The first is this: whether or not you believe that God enters into consideration, it remains true that to specify, even in the fairly broad terms of the Bill, conditions under which it would be both reasonable and legal to end your life, is to say that certain kinds of human life are not worth living. As soon as this is publicly granted, we put at risk the security of all who experience such conditions. That this is not an abstract matter or a matter concocted for scaremongering purposes by sinister Prelates ought to be evident from what has been said by the Disability Rights Commission and, indeed, by the association of sufferers from motor neurone disease.

Secondly, we jeopardise the security of the vulnerable in another way by radically changing the relationship between patient and physician. The physician is not obliged to raise the possibility of assisted dying with the patient according to the Bill, yet every patient will know that this is a statutory possibility and there are many ways of exerting pressure on people even without intent. Furthermore, if a patient wishing for assistance in dying is confronted with a physician who has conscientious scruples, provision is made that he or she will be entitled to look around for an alternative. But how are we to guarantee that any such alternate could possibly give the advice and informed support that can be provided only by a doctor who has been involved long term with a sufferer? Does not the possibility of an alternate actually deprive even the patient who wishes to end their life of the best in medical care?

Thirdly, we cannot conduct this debate in the abstract. In spite of the assurances helpfully given by the noble Lord, Lord Joffe, and the noble Baroness, Lady Jay, we know all too well that our health service is under severe financial pressure. We know, too, that while the standard of palliative care in the United Kingdom is second to none, it is distributed with great unevenness. What incentive is there to broaden and improve that standard if there is a simpler and, I have to say, more cost-effective solution to these pressures? I recognise fully that this is far from the authentically compassionate intentions of the Bill's proposers, but in our present circumstances, can we say with confidence that this is a climate in which we can secure the kind of debate and consideration that is needed? The evidence from Oregon is, at best, ambiguous; that from the Netherlands, as we have been reminded, offers no comfort at all.

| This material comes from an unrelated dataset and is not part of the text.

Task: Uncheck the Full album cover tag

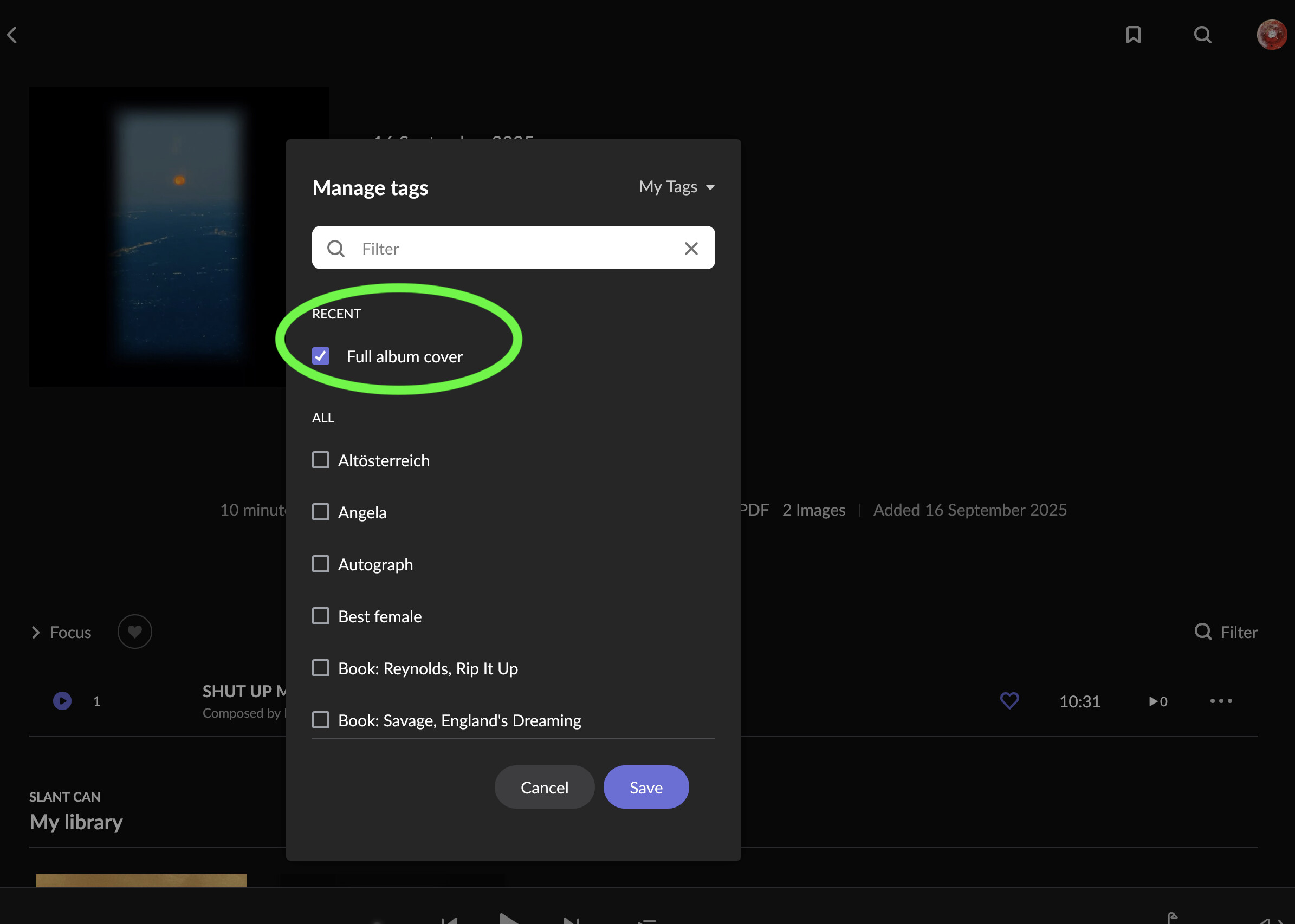Action: click(320, 356)
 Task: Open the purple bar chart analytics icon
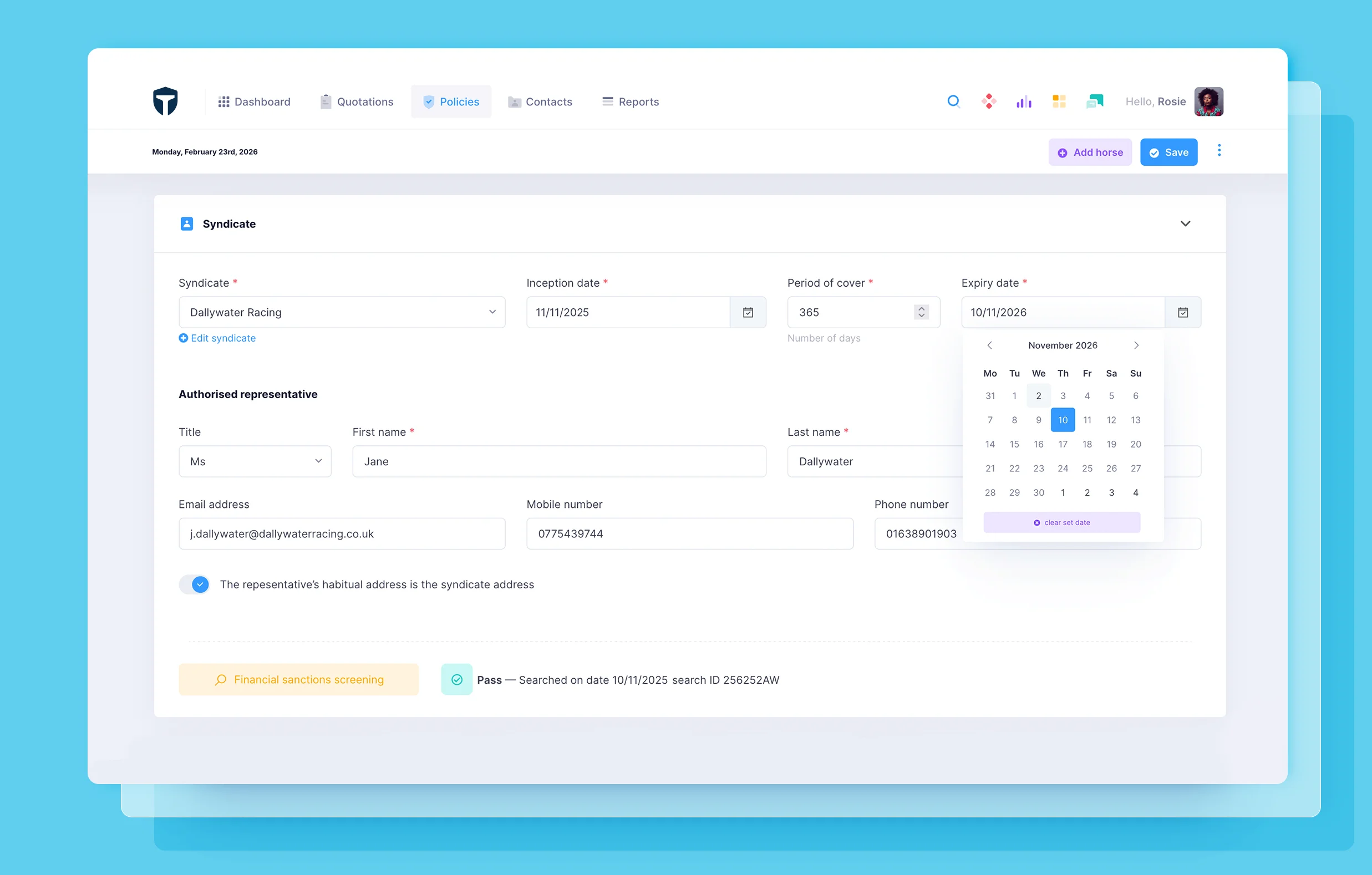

Finally, having mentioned palliative care, I shall touch upon one more related matter. It is professionally acknowledged that the number of situations in which physical discomfort or agony is consistently and unavoidably extreme is very small, given our steady advances in pain control. Often what supporters of a change in the law are really arguing about is the mental and spiritual agony of the terminally sick. Those of us who have spent long hours with such people, witnessing and absorbing such agonies, would be the last to dismiss the seriousness of this. Yet to legislate on the basis of states of mind is again to open a door into a general change of attitude about the legitimacy of ending one's life, which has implications for everyone—for the suicidal teenager as well as the dying 80 year-old.

We return to my opening point: what will we be heard to be saying about the worthwhileness of life under certain conditions? Do we, by legally accommodating the mental suffering of some, debase the currency for all? These are not trivial considerations; nor are they parochially religious ones. I believe that they are pertinent for anyone who wishes to see our society remain committed to human dignity and liberty and to the finest possible medical care for all our citizens.